The assassination attempt against US Congresswoman Gabrielle Giffords was a lead story in the Russian press on Sunday January 9. There was little comment, but some effort was made to explain the incident. The suspected attacker, Jared Loughner was described as a loner and mentally disturbed with the state-owned Rossiya 1 channel pointing out that Hitler's Mein Kampf was his favorite book. Gazprom-owned NTV added that the suspect was also fond of Marx's Communist Manifesto. Giffords was portrayed as angering Arizona's conservatives because of her stances on immigration and health care reform, with special criticism reserved for Sarah Palin, "already a fading star on the American political Olympus." NTV­indulging in the kind of anti-American innuendo that often mars Russian media coverage of the US, blamed the tragedy in part on the vitriolic political atmosphere in Washington, especially those individuals "who make a living" out of inflaming the American public.

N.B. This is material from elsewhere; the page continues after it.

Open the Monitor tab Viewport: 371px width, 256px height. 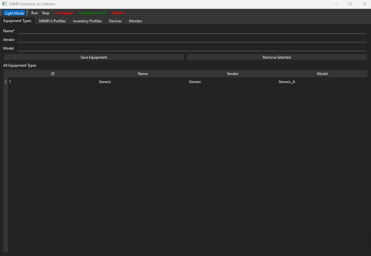coord(135,21)
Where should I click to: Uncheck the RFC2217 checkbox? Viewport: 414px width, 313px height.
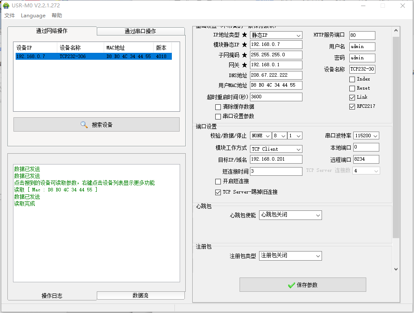pos(352,106)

Russia has far fewer firearms than does the United States, where there are nearly 90 guns per 100 people, according to the 2007 Small Arms survey (There are, however, millions of illegal guns traded on the black market in Russia, including weapons that have been stolen or "lost" by military personnel or law enforcement officers). The high rate of gun ownership in the United States is coupled with permissive laws and an often glorified gun culture. Yet a country need not have a lot of guns for its citizens to carry out violent acts. (Yemen, Iraq, and Serbia, among many other countries, are widely considered more dangerous than the United States even though their level of gun ownership is much lower). Despite their comparatively low level of firearms ownership Russians in recent weeks have been shocked by news of the brutal crimes carried out by the Tsapok crime group in the Krasnodar village of Kushchevskaya. Russia is also one of the most dangerous places in the world to be a journalist. The pistol that killed Anna Politkovskaya in 2006 was from the same batch that killed a Duma deputy Yushenkov in 2003, according to a defense lawyer. In Moscow some 400,000 people legally keep 470,000 weapons, but the rate of gun ownership is growing at about 5% per year, according to one Russian newspaper, apparently due to lack of trust in the police.

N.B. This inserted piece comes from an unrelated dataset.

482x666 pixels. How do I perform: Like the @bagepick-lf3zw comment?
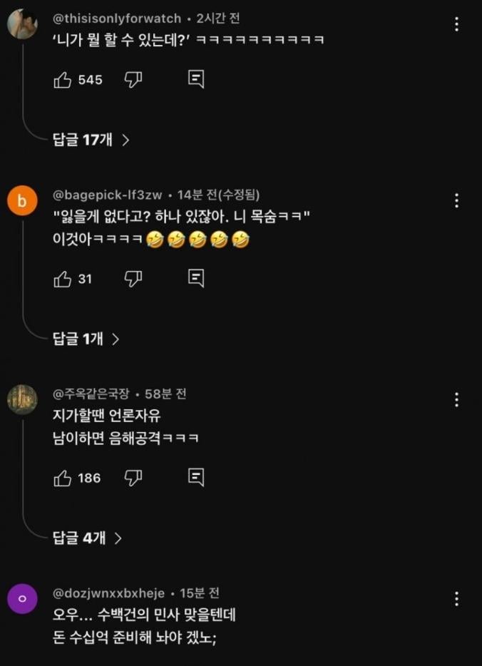point(63,279)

Gun possession, in any case, is an inaccurate measure of a society's health. Since early December, a series of unsanctioned, violent marches and demonstrations by groups of sports fans and far right extremists in the center of Moscow resulted from the death of a Spartak supporter and sparked a massive public debate about racism, internal immigrations, migrant workers and the Kremlin's approach to manipulating civil society. The rate of violence-related deaths from all causes among people aged 10-29 in Russia is 15.85 per 100,000 citizens ­ 34 times higher than in Germany, according to the World Health Organization.

When reading about the tragedy in Arizona, one Russian colleague here in Washington this week wondered why, when hearing about such news in the US, did she automatically assume it was the work of a deranged lone gunman; and why, she continued, when these things happened in Russia, did she always assume it was the work of criminal organizations or corrupt law enforcement officials? The answer lies in part that in the United States, for all its violent history, the government does not have a constitutional monopoly on guns or other coercive power. The political implications of guns in Russia are different, because the government claims, though often cannot effectuate, a legal monopoly over violence. It is thus often impotent, or complicit in the face of corruption, the illegal arms trade, and a host of illegal or quasi-legal organized crime groups, corporate armies, and extremist groups. Despite a "vitriolic" political atmosphere and the widespread ownership of firearms, almost no one in the United States considers political violence to be justified, Tufts Professor Daniel W. Drezner reminded us earlier this week. In Russia, by unfortunate contrast, as Constitutional Court Chairman Valeriy Zorkin warned in a provocative article in Rossiskaya Gazeta on December 10, a state which can neither defend its citizens not extricate itself from pervasive corruption is threatened with "degradation."